*** Opening DATA ***
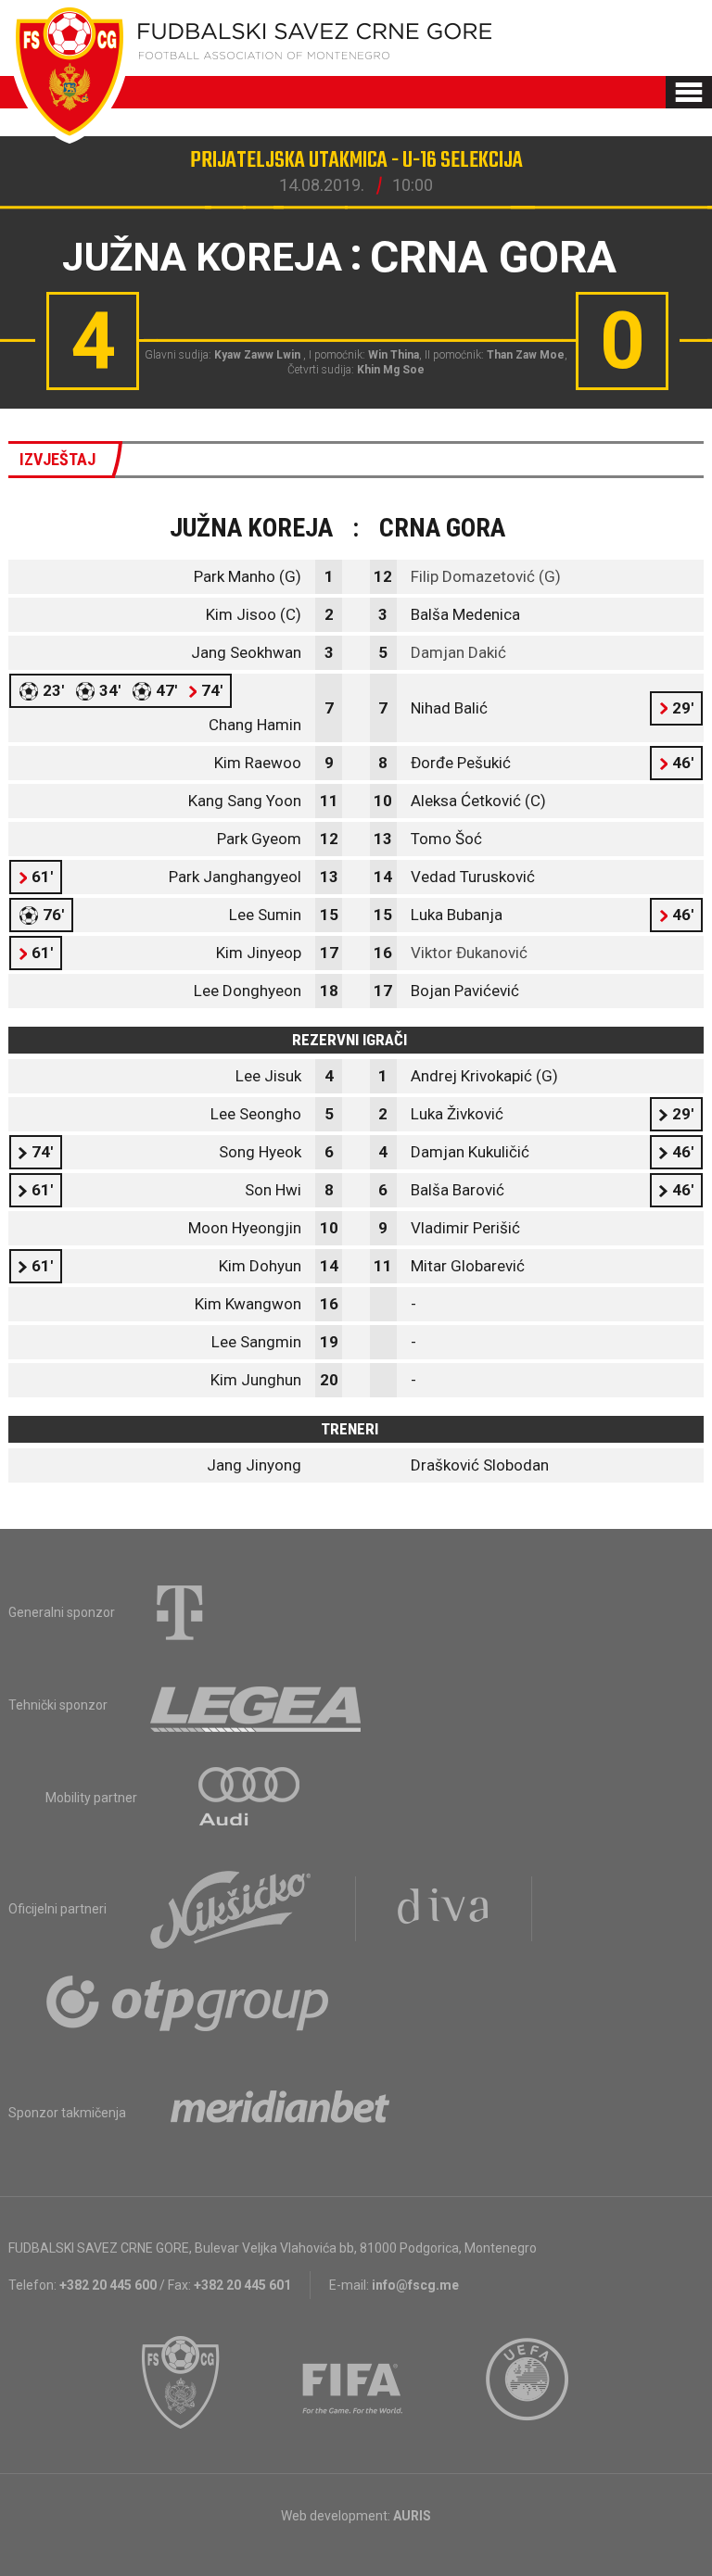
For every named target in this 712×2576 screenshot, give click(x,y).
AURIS (412, 2515)
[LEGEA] (257, 1705)
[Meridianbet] (280, 2112)
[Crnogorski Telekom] (180, 1612)
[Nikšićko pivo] (230, 1909)
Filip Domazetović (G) (486, 576)
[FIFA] (353, 2382)
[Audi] (250, 1797)
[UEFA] (528, 2382)
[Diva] (443, 1909)
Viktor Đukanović (469, 952)
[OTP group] (188, 2001)
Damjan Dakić (458, 652)
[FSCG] (181, 2382)
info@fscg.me (415, 2285)
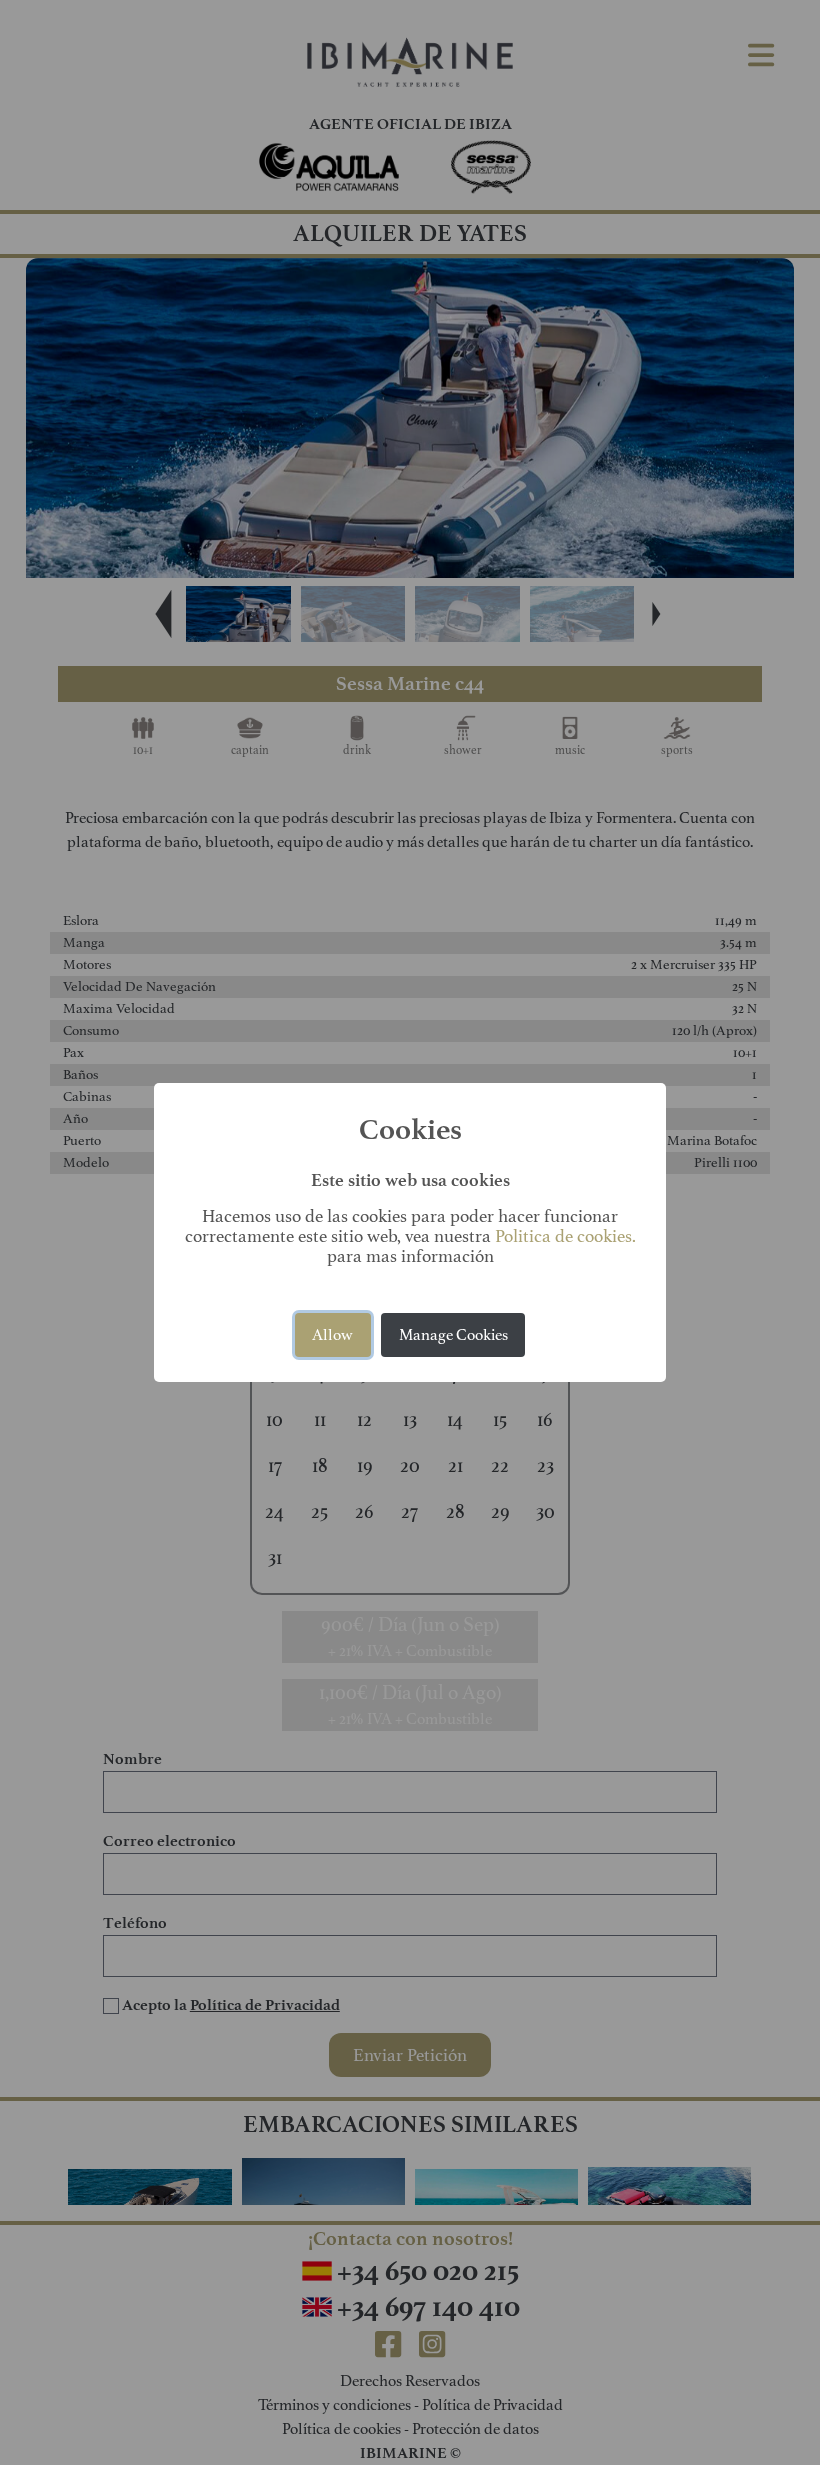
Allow (332, 1335)
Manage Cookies (453, 1335)
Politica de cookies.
*** Closing DATA ***
> _EXERCISE_: A verbatim transcript of the material above, with images dropped, is the expected output.

> _TASK RESULT_:
For every named target in this 712×2576 screenshot, give click(x,y).
AURIS (412, 2515)
[LEGEA] (257, 1705)
[Meridianbet] (280, 2112)
[Crnogorski Telekom] (180, 1612)
[Nikšićko pivo] (230, 1909)
Filip Domazetović (G) (486, 576)
[FIFA] (353, 2382)
[Audi] (250, 1797)
[UEFA] (528, 2382)
[Diva] (443, 1909)
Viktor Đukanović (469, 952)
[OTP group] (188, 2001)
Damjan Dakić (458, 652)
[FSCG] (181, 2382)
info@fscg.me (415, 2285)
Allow (332, 1335)
Manage Cookies (453, 1335)
Politica de cookies.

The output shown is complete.